Organisée par le Secrétariat d’État chargé de l’Artisanat et de l’Économie sociale et solidaire, la manifestation se tient jusqu’au 3 mai entre Rabat et Salé sous le thème « L’économie sociale et solidaire au Maroc : nouvelles perspectives pour une gouvernance inclusive et un développement territorial durable ». Elle intervient dans un contexte marqué par une évolution profonde du secteur, désormais orienté vers des approches intégrées, où l’investissement dans le capital humain et la durabilité prennent le pas sur les initiatives ponctuelles.
Dès l’ouverture, les autorités ont mis en avant le rôle stratégique de l’économie sociale et solidaire comme levier d’inclusion, de création d’emplois et de réduction des disparités territoriales. Le secteur s’appuie aujourd’hui sur un tissu de près de 63.000 coopératives regroupant environ 788.000 adhérents, ainsi que 268.000 associations, contribuant à hauteur de 5 % au produit intérieur brut.
Au-delà du bilan, cette semaine nationale se veut un espace de projection. Les grandes orientations du futur cadre juridique ont été présentées, notamment le projet de loi-cadre n°17.26 relatif à l’économie sociale et solidaire et ses textes d’application, avec l’ambition de mieux encadrer le secteur, d’améliorer sa gouvernance et de renforcer sa lisibilité auprès des investisseurs et des partenaires institutionnels.
La cérémonie d’ouverture a également été marquée par la signature de plusieurs conventions de partenariat visant à accompagner la transformation du secteur.
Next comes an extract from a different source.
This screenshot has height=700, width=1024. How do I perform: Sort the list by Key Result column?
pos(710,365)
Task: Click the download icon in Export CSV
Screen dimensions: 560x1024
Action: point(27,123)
Parmi les initiatives annoncées figure un accord avec l’Agence de développement du digital, centré sur la formation, la digitalisation des structures et la mise en place d’outils de suivi et d’évaluation. D’autres collaborations ont été conclues pour soutenir l’emploi des jeunes, favoriser l’autonomisation des femmes et renforcer l’intégration économique, notamment à travers des programmes d’alphabétisation entrepreneuriale et des dispositifs d’accompagnement des coopératives.
Des projets pilotes ont aussi été lancés pour améliorer l’accès aux marchés, moderniser les modes de gestion et encourager l’innovation sociale, en particulier dans les zones rurales et montagneuses. Cette orientation traduit une volonté claire : faire de l’économie sociale et solidaire un pilier durable du développement territorial, capable de générer de la valeur tout en répondant aux enjeux sociaux.
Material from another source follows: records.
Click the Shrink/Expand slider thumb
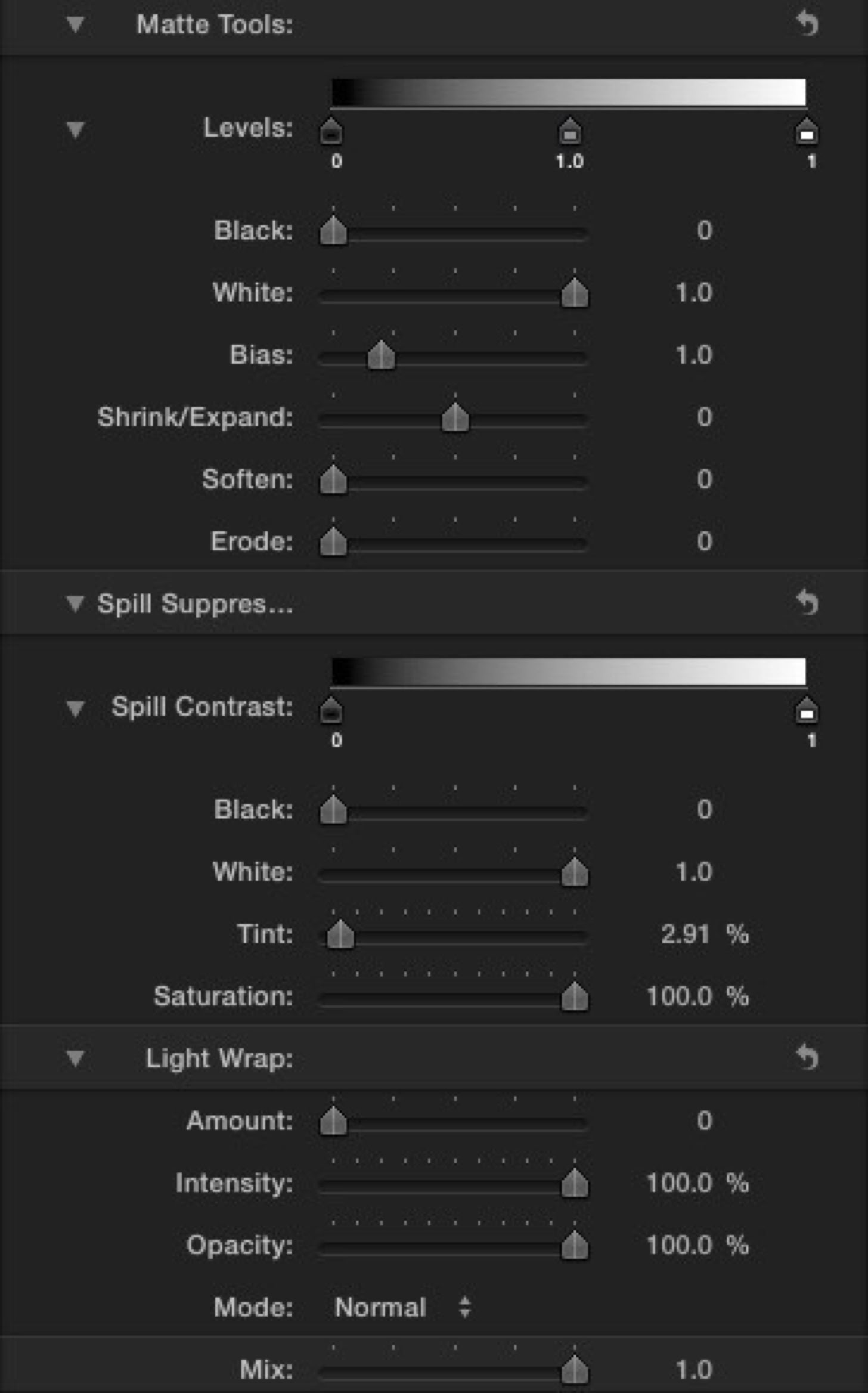 pyautogui.click(x=455, y=417)
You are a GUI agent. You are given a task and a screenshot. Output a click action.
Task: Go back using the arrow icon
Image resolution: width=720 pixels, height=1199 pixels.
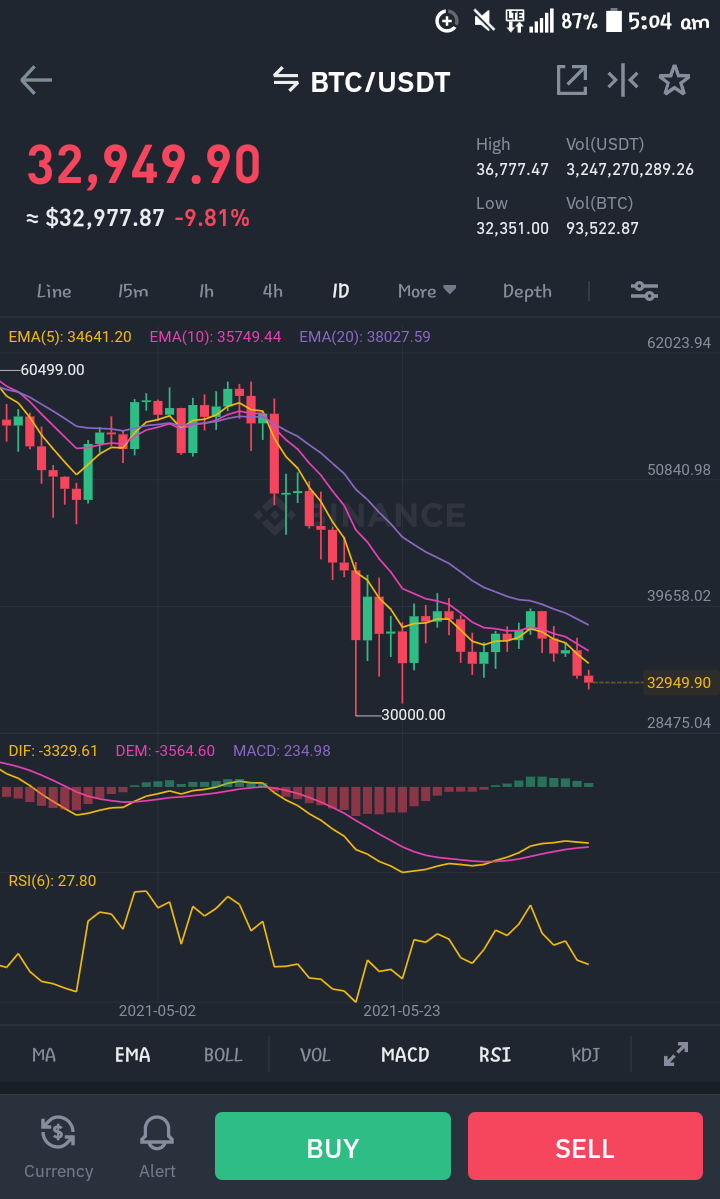pyautogui.click(x=36, y=80)
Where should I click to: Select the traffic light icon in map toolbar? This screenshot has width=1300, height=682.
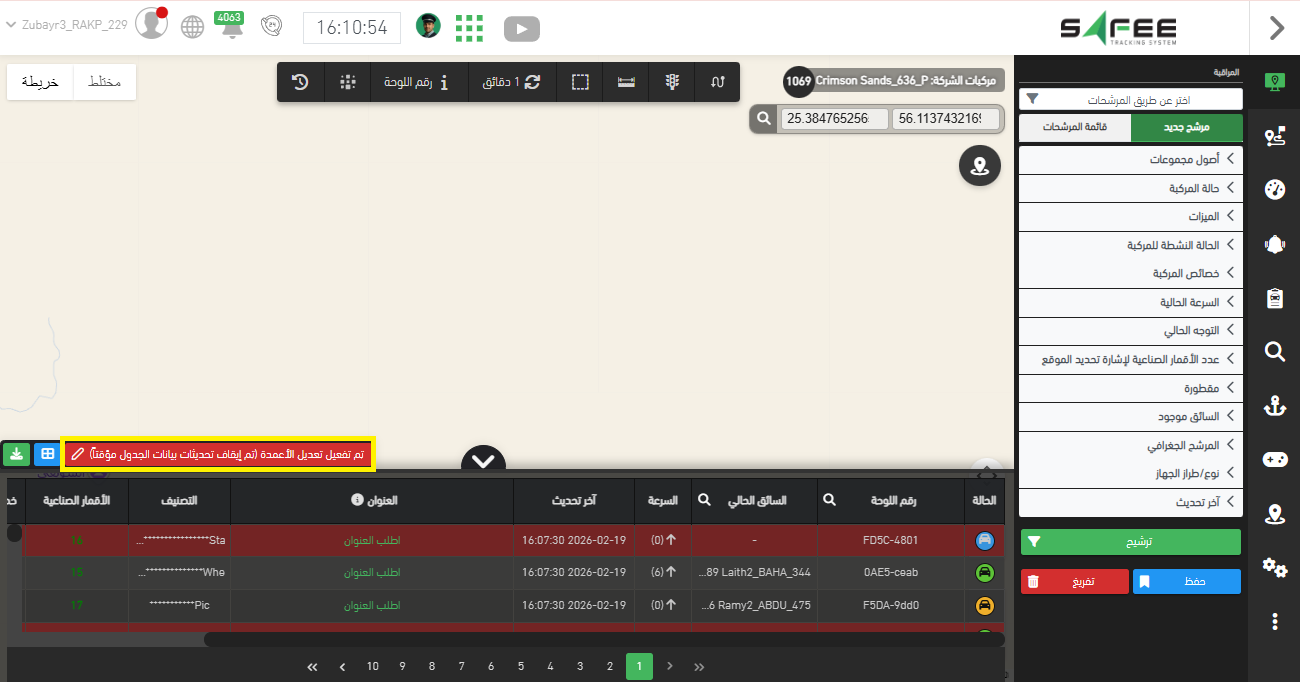point(672,82)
Pour les responsables du secteur, cette rencontre nationale doit consolider la concertation entre les différents intervenants et favoriser une approche coordonnée, fondée sur la complémentarité des actions publiques et privées. L’objectif affiché est de passer à une nouvelle étape, où l’économie sociale et solidaire s’impose comme un moteur structuré de croissance inclusive.
À travers cette mobilisation, le Maroc confirme son engagement à bâtir un modèle économique plus équilibré, où la performance se conjugue avec l’impact social et territorial.